● Work instructions
Transcribe the data that follows. Match it character for character.

--- Source material ---

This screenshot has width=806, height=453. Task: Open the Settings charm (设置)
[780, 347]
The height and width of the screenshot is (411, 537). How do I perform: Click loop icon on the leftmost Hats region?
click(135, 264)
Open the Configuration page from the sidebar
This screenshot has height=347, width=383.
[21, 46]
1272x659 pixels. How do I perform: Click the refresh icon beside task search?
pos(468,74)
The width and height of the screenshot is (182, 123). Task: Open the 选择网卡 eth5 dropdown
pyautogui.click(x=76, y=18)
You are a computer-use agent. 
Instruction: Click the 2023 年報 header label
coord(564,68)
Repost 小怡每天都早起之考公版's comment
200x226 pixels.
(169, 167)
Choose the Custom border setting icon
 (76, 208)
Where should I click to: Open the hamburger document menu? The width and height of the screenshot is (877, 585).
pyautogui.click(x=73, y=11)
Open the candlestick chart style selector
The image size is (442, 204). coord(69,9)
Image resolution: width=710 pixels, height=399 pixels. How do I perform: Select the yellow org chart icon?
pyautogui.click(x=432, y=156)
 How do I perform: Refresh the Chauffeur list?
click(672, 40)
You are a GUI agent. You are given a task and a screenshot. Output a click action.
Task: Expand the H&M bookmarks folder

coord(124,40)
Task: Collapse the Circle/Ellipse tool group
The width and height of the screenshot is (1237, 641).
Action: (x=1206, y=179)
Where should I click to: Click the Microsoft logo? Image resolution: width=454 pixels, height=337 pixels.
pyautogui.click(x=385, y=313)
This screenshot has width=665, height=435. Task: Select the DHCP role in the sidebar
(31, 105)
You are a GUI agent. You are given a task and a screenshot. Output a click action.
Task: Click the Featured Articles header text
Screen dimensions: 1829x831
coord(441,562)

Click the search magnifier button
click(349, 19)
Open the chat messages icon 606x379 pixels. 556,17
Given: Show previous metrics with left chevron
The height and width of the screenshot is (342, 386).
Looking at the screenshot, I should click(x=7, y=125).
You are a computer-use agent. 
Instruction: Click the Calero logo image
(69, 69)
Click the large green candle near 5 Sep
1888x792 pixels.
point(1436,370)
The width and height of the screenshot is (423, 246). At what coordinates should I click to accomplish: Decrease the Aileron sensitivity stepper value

---

● Answer box
This screenshot has width=806, height=453. Task: Open the Settings charm (设置)
[780, 347]
The height and width of the screenshot is (411, 537). How do I perform: Click loop icon on the leftmost Hats region?
click(135, 264)
Open the Configuration page from the sidebar
This screenshot has height=347, width=383.
[21, 46]
1272x659 pixels. How do I perform: Click the refresh icon beside task search?
pos(468,74)
The width and height of the screenshot is (182, 123). Task: Open the 选择网卡 eth5 dropdown
pyautogui.click(x=76, y=18)
You are a computer-use agent. 
Instruction: Click the 2023 年報 header label
coord(564,68)
Repost 小怡每天都早起之考公版's comment
200x226 pixels.
(169, 167)
Choose the Custom border setting icon
 (76, 208)
Where should I click to: Open the hamburger document menu? The width and height of the screenshot is (877, 585).
pyautogui.click(x=73, y=11)
Open the candlestick chart style selector
The image size is (442, 204). coord(69,9)
Image resolution: width=710 pixels, height=399 pixels. How do I perform: Select the yellow org chart icon?
pyautogui.click(x=432, y=156)
 How do I perform: Refresh the Chauffeur list?
click(672, 40)
You are a GUI agent. You are given a task and a screenshot. Output a click action.
Task: Expand the H&M bookmarks folder

coord(124,40)
Task: Collapse the Circle/Ellipse tool group
The width and height of the screenshot is (1237, 641).
Action: (x=1206, y=179)
Where should I click to: Click the Microsoft logo? Image resolution: width=454 pixels, height=337 pixels.
pyautogui.click(x=385, y=313)
This screenshot has width=665, height=435. Task: Select the DHCP role in the sidebar
(31, 105)
You are a GUI agent. You are given a task and a screenshot. Output a click action.
Task: Click the Featured Articles header text
Screen dimensions: 1829x831
coord(441,562)

Click the search magnifier button
click(349, 19)
Open the chat messages icon 606x379 pixels. 556,17
Given: Show previous metrics with left chevron
The height and width of the screenshot is (342, 386).
Looking at the screenshot, I should click(x=7, y=125).
You are a computer-use agent. 
Instruction: Click the Calero logo image
(69, 69)
Click the large green candle near 5 Sep
1888x792 pixels.
point(1436,370)
The width and height of the screenshot is (423, 246). At what coordinates should I click to accomplish: Decrease the Aileron sensitivity stepper value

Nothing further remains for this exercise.